Following those decisions, courts “look to the specific allegations
in the complaint to determine whether they plausibly support a legal
claim for relief.” Kay, 500 F.3d at 1218 (quotation marks and internal
citations omitted). A plaintiff “must nudge his claims across the line
from conceivable to plausible.” Smith v. United States, 561 F.3d 1090,
1098 (10th Cir. 2009). In this context, “plausible” refers “to the
scope of the allegations in a complaint: if they are so general that
they encompass a wide swath of conduct much of it innocent,” then the
conceivable to plausible.” Robbins v. Oklahoma, 519 F.3d 1242, 1247
(citing Twombly at 1974).
The Court liberally construes petitioner’s claim to allege a
failure to protect under the Eighth Amendment, which guarantees a
prisoner the right to be free from cruel and unusual punishment. See
Farmer v. Brennan, 511 U.S. 825, 833-34 (1994)(discussing duty to
protect prisoners from violence by other prisoners).
A prison official violates the Eighth Amendment only when two
components are met: first, an objective component, showing the
prisoner plaintiff was held under conditions posing a substantial risk
of serious harm, and second, a subjective component, showing that the
official acted with obduracy and wantonness, not inadvertence or error
in good faith.
Because the “Eighth Amendment protects inmates from the
‘infliction of punishment’ - it does not give rise to claims sounding
in negligence or medical malpractice.” Sherman v. Klenke, 653 F. App’x
580, 586 (10th Cir. 2016)(quoting Farmer v. Brennan, 511 U.S. 825, 838
(1994)). Here, plaintiff’s allegations do not plausibly assert that
the defendant officer acted with “obduracy and wantonness.” Rather,
plaintiff presents a claim of negligence, which is actionable in state
court, rather than a claim of conduct prohibited by the Cruel and
Unusual Punishments Clause. See, e.g., Harris v. Werholtz, 260 P.2d
101 (Table), 2011 WL 4440314 (Kan. App. 2011).
Order to Show Cause
For the reasons set forth, the Court directs plaintiff to show
cause why this matter should not be dismissed for failure to state
a claim for relief under § 1983.1 The failure to file a timely response
may result in the dismissal of this matter without additional notice.

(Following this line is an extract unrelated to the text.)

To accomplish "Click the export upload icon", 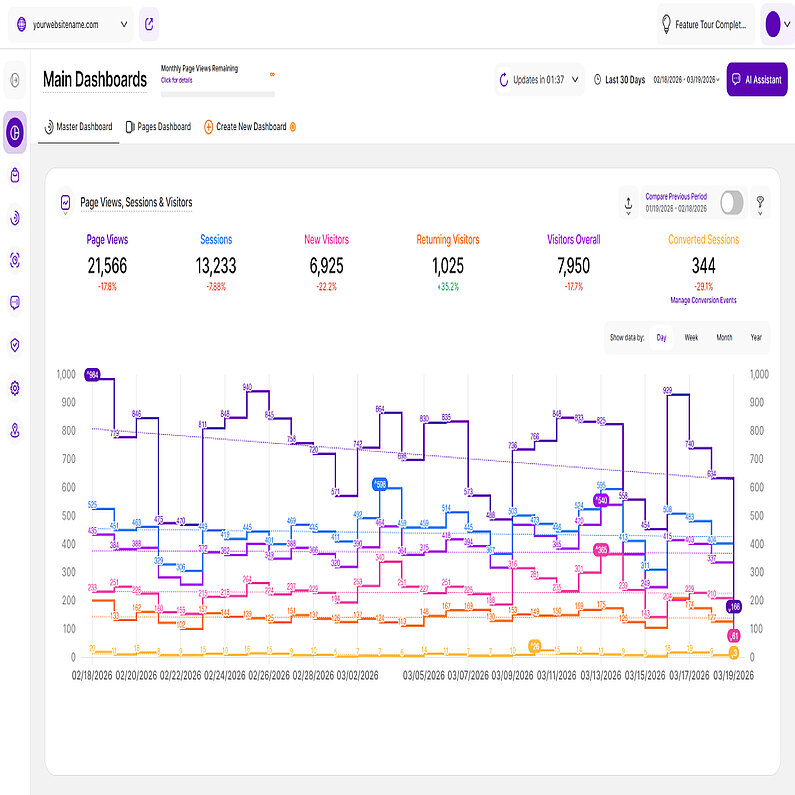I will pos(627,203).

IT IS, THEREFORE, BY THE COURT ORDERED that on or before November
8, 2019, plaintiff shall show cause why this matter should not be
dismissed for failure to state a claim for relief.
IT IS SO ORDERED.
This 8th day of October, 2019, at Topeka, Kansas.
S/ Sam A. Crow
SAM A. CROW
U.S. Senior District Judge
Such a dismissal will not prevent plaintiff proceeding in state court. The Court
offers no opinion on the merits of such a claim.